6. DJ Snake & Mercer - Lunatic (Original Mix)
If a track titled “Lunatic” with a partnership backing of epic house proportions could find a proper time to shine, there would be no better time than the present: At the cusp of spring with festival season looming on the horizon, the DJ Snake and Mercercollaboration builds a gritty escalation of electro fueled by a hotheaded energy that is guaranteed to spread like wildfire across big room stages. Beating chords and crowd call outs layer tantalizing tension one over the other – the perfect formula for a striking dancefloor hit. “Lunatic” has arrived, fresh from DJ Snake’s Essential Mix to Beatport, and is available today on Spinnin Records.
5. Eric Prydz - Liberate (Original Mix)
For his first official release of 2014, Eric has unveiled “Liberate,” an uplifting progressive house piece formally known by his fans as “Waterpark ID.” Drawing you in with delicate arpeggios, the track mounts to a sumptuous Prydz bassline. The song’s chopped vocal line flutters in and out with delightful ease, meshing emphatically with the melody. “Liberate” is exuberant to say the least, and clearly designed with the impending summer sunshine in mind.
4. Avicii - Shame On Me (Avicii by Avicii)
This month, Avicii reworked his True for a live set-savvy remix album, and one track in particular comes head and shoulders above the rest. It is hard to put the atmosphere of Avicii’s rework of “Shame on Me” into words. Yet one comes to mind: fantastic. Shining head-and-shoulders above the rest of the project, “Shame on Me” will be cemented as a good track, while the Avicii by Avicii version will be held in the highest regard, and considered great. The groove is brought on heavy for live performances with this updated track.
3. Skrillex - FucK That (Original Mix)
Skrillex dropped his Recess project in near-Beyonce fashion this month, unleashing his latest and expected album ironically unexpected. The effort in full sports a wide range of familiarity and refreshing sounds from the producer, with each individual track has its own identity. “FucK That” experiments with a vintage techno synth arrangement that wobbles and bops, further adding to the album’s rich, sonic diversity.
2. Porter Robinson - Sea of Voices (Original Mix)

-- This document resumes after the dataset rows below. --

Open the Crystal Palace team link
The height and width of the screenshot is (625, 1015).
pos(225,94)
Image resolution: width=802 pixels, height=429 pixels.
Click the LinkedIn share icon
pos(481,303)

Porter has released “Sea of Voices,” his first reveal from Worlds. The 21-year old star has lived up to his promise to shy away from the mainstream and found a perfect balance of his inspirations: natural, organic sounds blend with his impeccable production abilities for a movie soundtrack appropriate tune. Moments before releasing his latest on Soundcloud, Porter took a moment to share his inner journey behind the making of Worlds. “I found the more I forced myself to work within DJ-friendly limits, the more I resented the genre. I realized the rift between the music that works for DJs and the music that I love had grown too huge to ignore.”

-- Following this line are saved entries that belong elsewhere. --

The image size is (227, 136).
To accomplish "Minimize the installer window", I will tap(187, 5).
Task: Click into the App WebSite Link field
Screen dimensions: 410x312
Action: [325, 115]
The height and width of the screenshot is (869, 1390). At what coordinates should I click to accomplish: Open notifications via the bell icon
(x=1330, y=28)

1. Duke Dumont - I Got U (MK Remix)
As the official remixes of Duke Dumont‘s “I Got U” continue to roll out, Marc Kinchen‘s take on the track has finally arrived to a computer near you. Aligned with the likes of Tensnake, Bondax, Jax Jones and High Contrast, MK’s deep, sultry leanings complement Duke Dumont’s more tropical, upbeat style. In stripping the song of its steel drums and replacing them with grooving piano, pulsating percussive undertones and immaculate house cuts, MK’s latest is simply another successful effort to add to his overflowing discography of remixes.